With a rice-size amount of fluoridated toothpaste, it is not known if such a drastic reduction in the amount of fluoride in a single dose would still be anti-cariogenic. There is at least one clinical trial where a grain of rice-size fluoride toothpaste was tested and it seem to still be effective [37].

Different fluoride-free active ingredients based on calcium phosphates have been described in oral care, e.g., hydroxyapatite, casein phosphopeptide-amorphous calcium phosphate, calcium sodium phosphosilicate, and β-tricalcium phosphate [38]. Out of those fluoride alternatives, hydroxyapatite has been studied most [38].

The clinical efficacy of hydroxyapatite toothpastes in caries protection has been clinically demonstrated [39,40,41,42,43,44,45]. This active ingredient mimics the human enamel crystallites [46], and is safe if accidently swallowed and does not pose a fluorosis-risk [47], i.e., it is ideally suited for the oral care of infants and toddlers [48]. Hydroxyapatite has been shown to remineralize early caries in human primary teeth and to prevent demineralization under in situ conditions [43]. Additionally, hydroxyapatite reduces the bacterial colonization to tooth surfaces without having biocide properties [49].

A general advantage of fluoride-free toothpastes for children is that they can be dosed in higher amounts (i.e., the dose is not limited to grain of rice-size or pea-size amounts) which significantly increase the cleaning efficacy of the toothpaste (Table 12) [50].
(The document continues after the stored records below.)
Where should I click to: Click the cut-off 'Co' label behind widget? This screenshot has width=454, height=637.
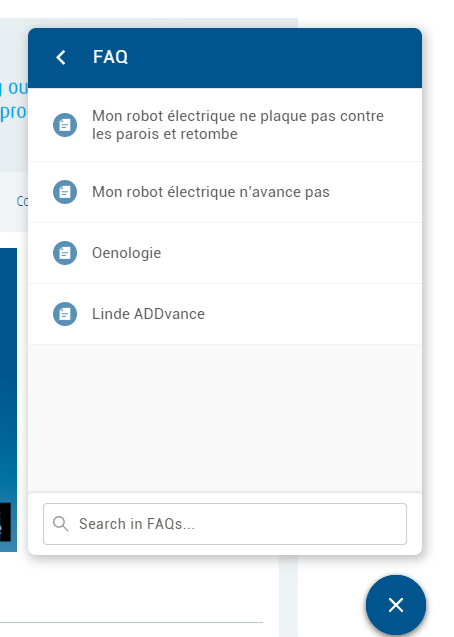click(22, 201)
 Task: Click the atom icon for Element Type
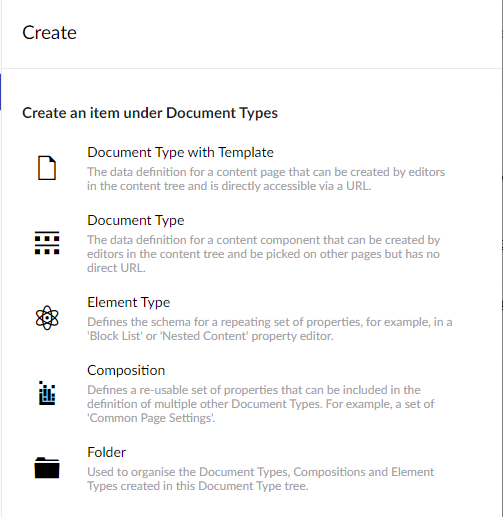click(47, 318)
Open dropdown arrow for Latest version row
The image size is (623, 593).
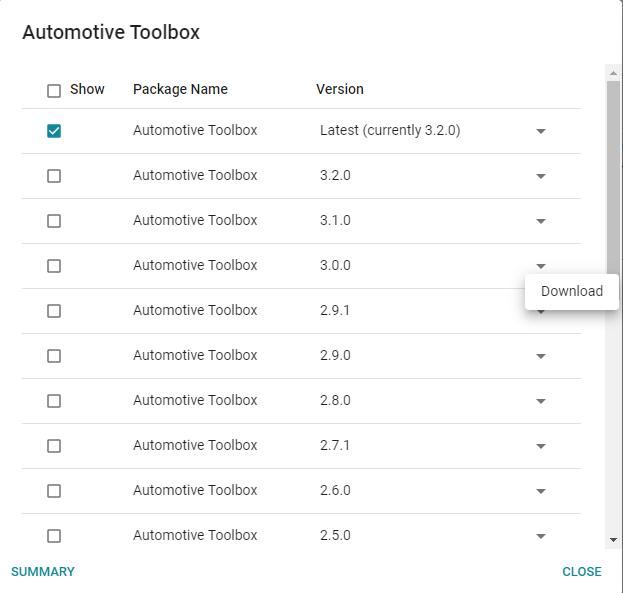point(541,131)
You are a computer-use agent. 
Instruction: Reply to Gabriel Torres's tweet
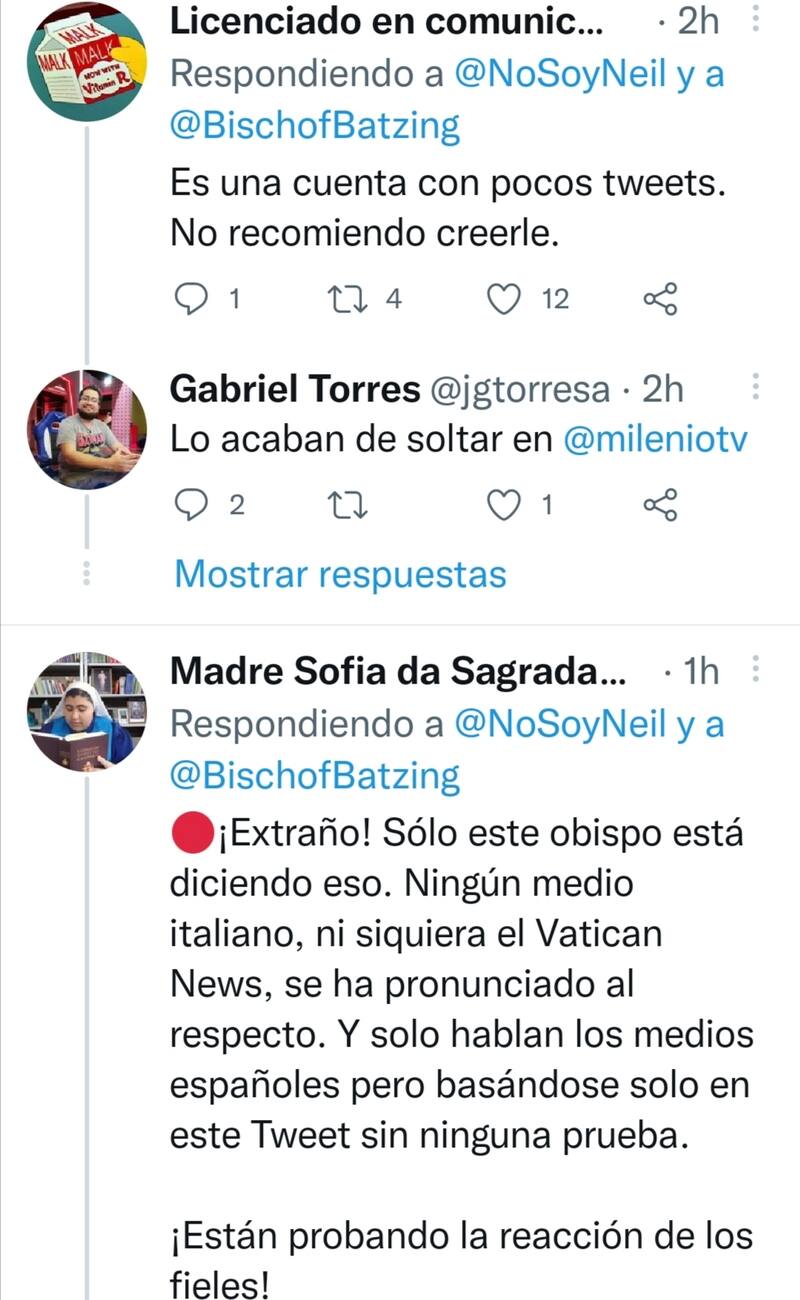click(x=190, y=507)
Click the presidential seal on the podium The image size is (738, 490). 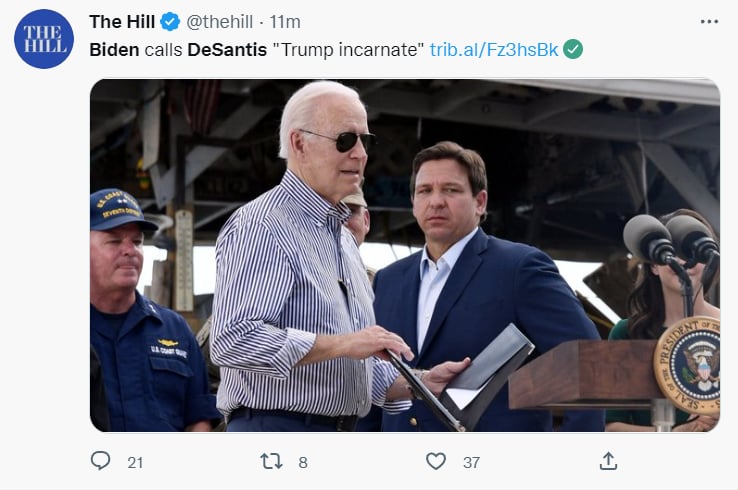[x=687, y=365]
Table 12 Cleaning efficacy of different toothpaste amounts after 120 s. brushing in vitro, taken from [50].

Conclusions

According to current guidelines, toothpastes with 1000 ppm fluoride for children aged up to 24 months should be dosed as a grain of rice-size to limit the overall fluoride intake. However, in this study, parents significantly overdosed the two tested fluoride toothpastes by the factor of 5.9 (toothpaste A) and 7.2 (toothpaste B) compared to the reference dose, respectively. This is in line with other published studies on toothpaste dose. Children up to age 24 months swallow most or all of the toothpaste. This is a matter of concern since an overdose of fluoride can contribute to a higher risk for the development of chronic side effects, e.g., the development of dental fluorosis and other side effects associated with fluoride, especially at young age. Moreover, it is critical to mention that, although regularly using fluoride toothpaste for their children, 39.3% of parents in this study had no knowledge of conditions of use and warnings in relation to fluoride toothpastes with 1000 ppm fluoride.

This is the first study which have quantitatively analyzed how much fluoride toothpaste is dosed by parents in Germany for their children aged up to 24 months. A key finding of this study is that analyzing the fluoride intake from the fluoride toothpaste only (calculated from the mean toothpaste doses), the limit of the fluoride intake to prevent dental fluorosis is exceeded. Fluoride from other sources (fluoridated water, fluoride tablets, fluoridated salt etc.) will further increase this fluorosis risk.

Additionally, our study, supported by other studies, questions the recommended size of a grain of rice-size amount of fluoride toothpaste since the practical implementation seems to be not likely under real-life conditions.

Since some fluoride sources e.g., from food or natural water cannot be avoided by parents, at least they can switch to a fluoride-free toothpaste for the oral care of their infants and toddlers. There are safe and efficient alternatives to fluoride toothpastes, e.g., toothpastes with calcium phosphates which can also be dosed in higher amounts (i.e., the use of fluoride-free toothpastes is not limited to a pea-size or a grain of rice-size amounts of toothpaste).